The experience of Peace is largely beyond the control of purpose. It comes as a gift. The deliberate aim at Peace very easily passes into its bastard substitute, Anaesthesia. In other words, in place of a quality of ‘life and motion,’ there is substituted their destruction. Thus Peace is the removal of inhibition and not its introduction. It results in a wider sweep of conscious interest. It enlarges the field of attention. Thus Peace is self-control at its widest—at the width where the ‘self’ has been lost, and interest has been transferred to coordinations wider than personality. Here the real motive interests of the spirit are meant, and not the superficial play of discursive ideas."
I do not mean to suggest that Buddhists will agree with Whitehead on this. Some may say that what Whitehead means by Peace is what Buddhists mean by Nirvana. Others may say that this kind of affirmation misses the point of the fathomless serenity of Nirvana. What I can say is that, for philosophers and theologians influenced by Whitehead, this is one way of interpreting and learning from Buddhism.

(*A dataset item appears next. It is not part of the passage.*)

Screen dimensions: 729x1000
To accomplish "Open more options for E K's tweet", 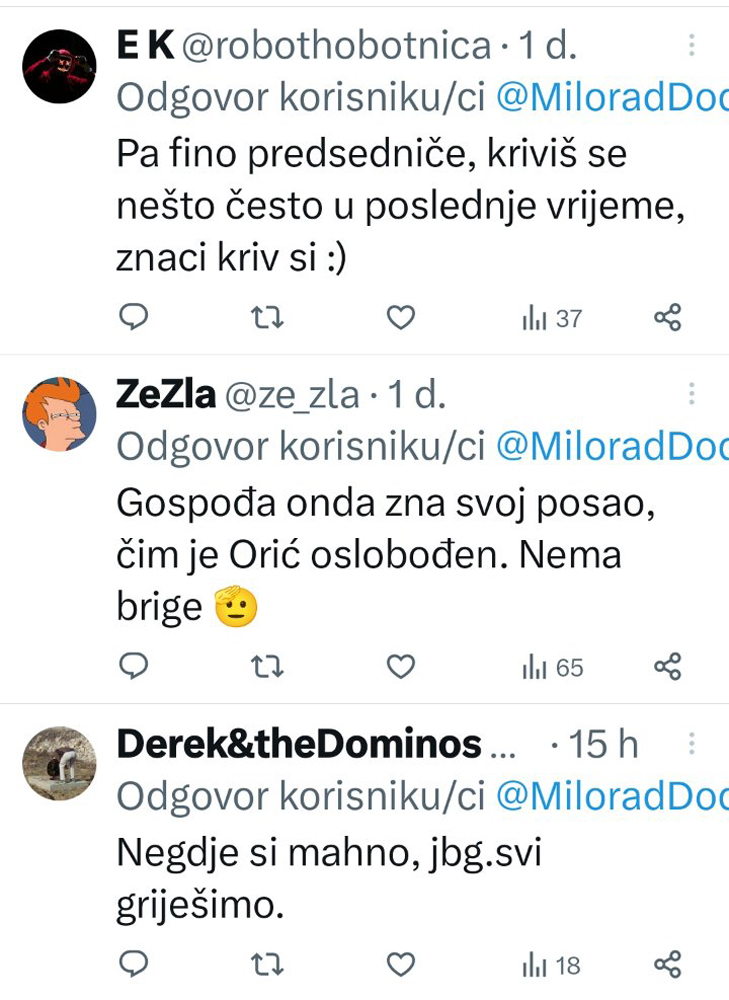I will [x=691, y=45].
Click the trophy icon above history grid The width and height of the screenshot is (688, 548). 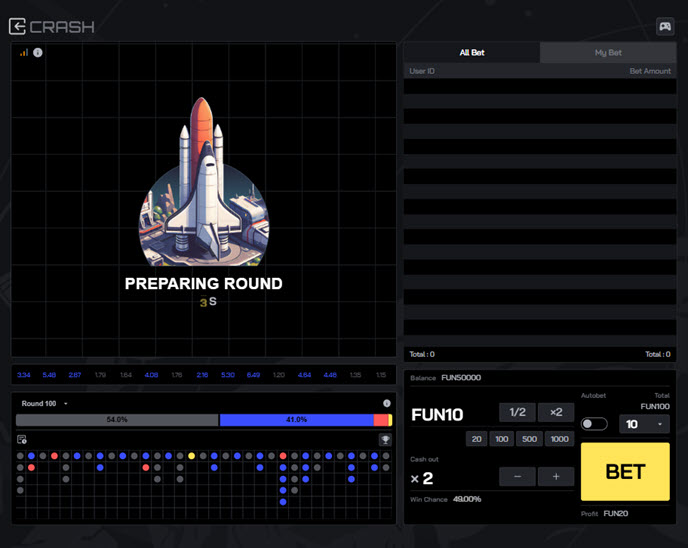[385, 439]
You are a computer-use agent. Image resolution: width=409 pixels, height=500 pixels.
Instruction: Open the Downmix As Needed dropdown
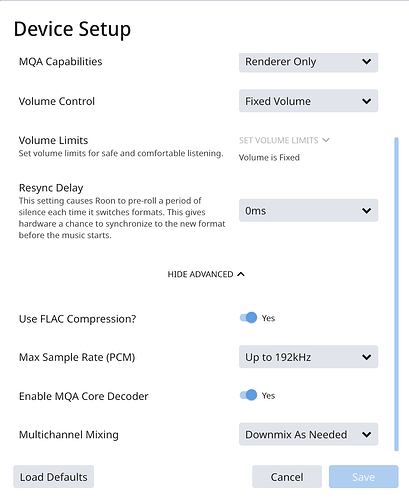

What is to be learned? At the very least, it is that we must make peace with impermanence and seek a higher good where our own personality, our own personal cravings, drop away. Is this bad news? Did not even the inaugurator of Christianity, Jesus of Nazareth, say that we must lose our lives in order to be saved? And might not this loss of life include the relinquishment of a desire for permanence, nevertheless trusting in something more, beyond our personalities, in which life has meaning? Such is a Whiteheadian reading of the Four Noble Truths. The Buddhists are right. We must let go.
The invitation to let go can be especially challenging for those of us who are committed to social justice, ecological sustainability, and the well-being of life on earth. We like to imagine that, once some meaningful degree of these states of affairs is realized on earth, they will last forever. But they won't. They, too, will pass. This doesn't mean that they aren't worth seeking. But our seeking for them must be complemented by a deeper insight: It is that all things pass, and that a truly beloved community includes people who do not cling to images of permanence because they know that peace, not permanence, is the highest good.